Reputation: 49
We have searched for and tried several ways to delete documents in Marklogic and have not found a reliable way to delete millions of them without having to check if they have in fact been deleted. The way we found that will delete the whole collection is by using the xdmp:collection-delete
function but it is REALLY slow. The quickest way we've found is to use the following XQuery.

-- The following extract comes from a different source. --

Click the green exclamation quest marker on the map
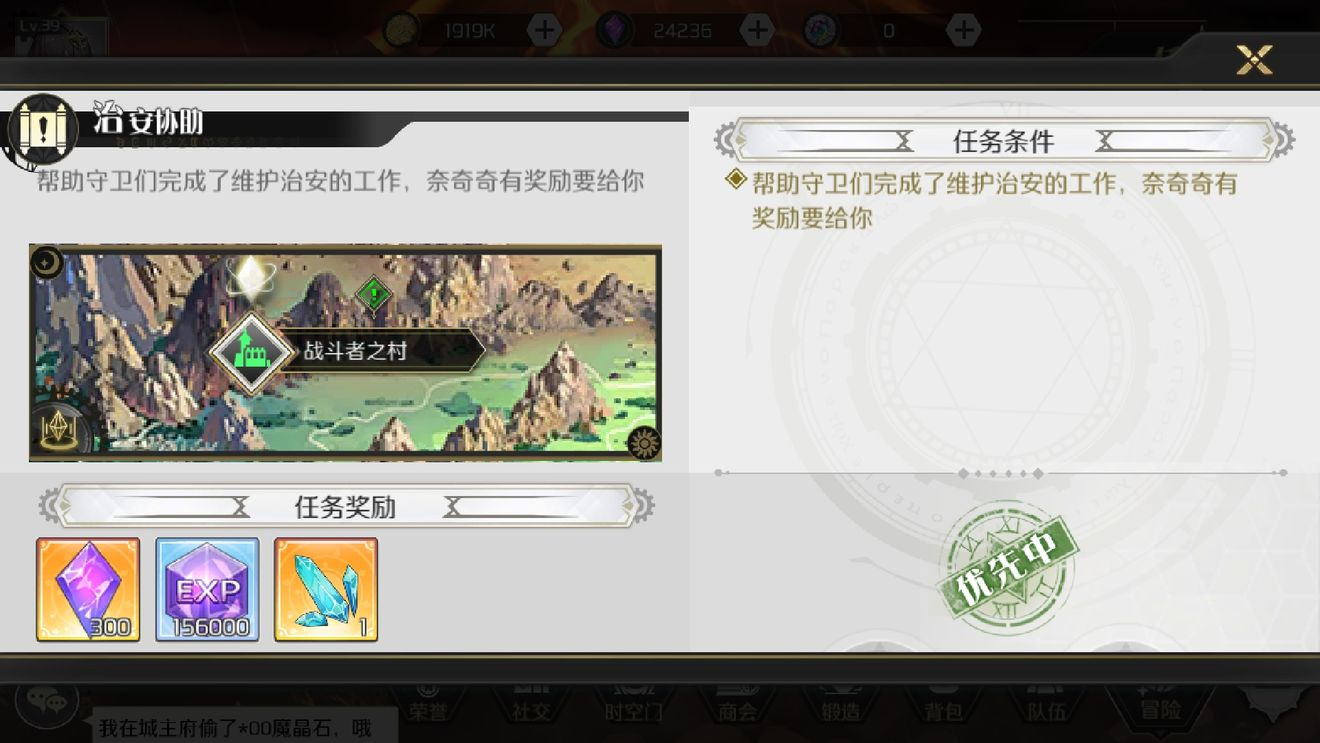1320x743 pixels. [374, 294]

But we must run the XQuery, wait for it to finish, check if there are any documents left in the collection, and repeat a few more times until everything has been deleted.

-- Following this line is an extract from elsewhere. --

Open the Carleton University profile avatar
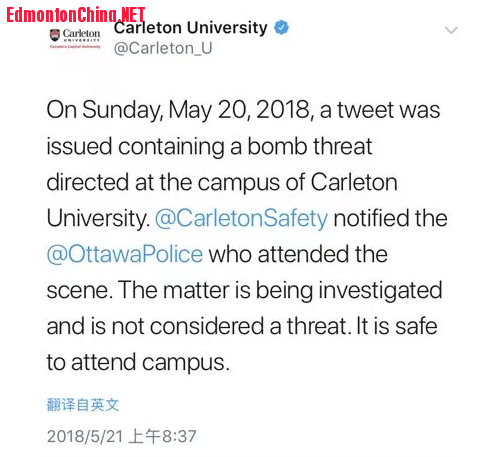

We are by no means proficient at coding XQuery so we may be missing something.
How does the Marklogic community delete millions of documents quickly and reliably?
Here is the XQuery we use:
xquery version "1.0-ml";
let $page-size := 1000
let $uris := cts:uris('', (), cts:collection-query('OurCollection'))

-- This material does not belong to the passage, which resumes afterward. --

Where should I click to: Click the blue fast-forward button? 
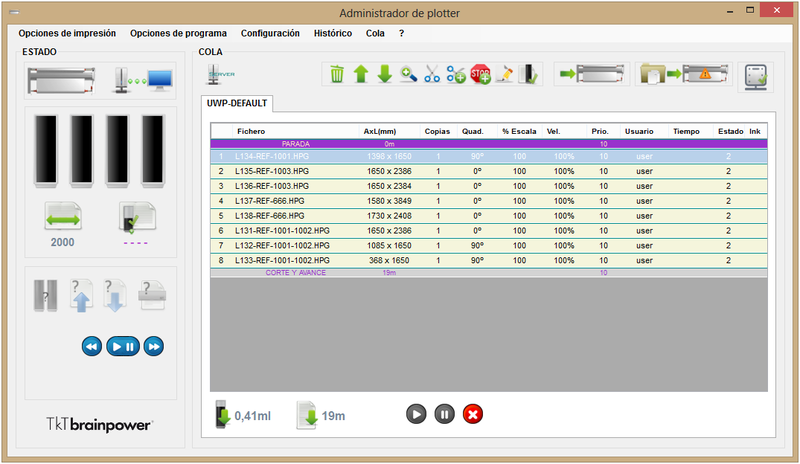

let $pages := (count($uris) idiv $page-size) + 1
return
for $page in (1 to $pages)
let $start := (($page - 1) * $page-size) + 1
let $end := $page * $page-size
let $uris := subsequence($uris, $start, $end)
return
xdmp:spawn-function(function(){
for $uri in $uris
return
xdmp:document-delete($uri)
});
Upvotes: 1
Views: 390
Reputation: 66723
Spawning chunks of deletes like you have shown is one way, and the easiest without any external tools. You could bump up the task server threads to get some more concurrency, but it could still take a while.
Another very common means of performing bulk activities, such as deleting millions of docs, is to run a CoRB job. You can control the number of threads that the job uses for concurrent requests, and send the request across to all E-node using either a load balancer or CoRBs multi-host load balancing feature.
Upvotes: 1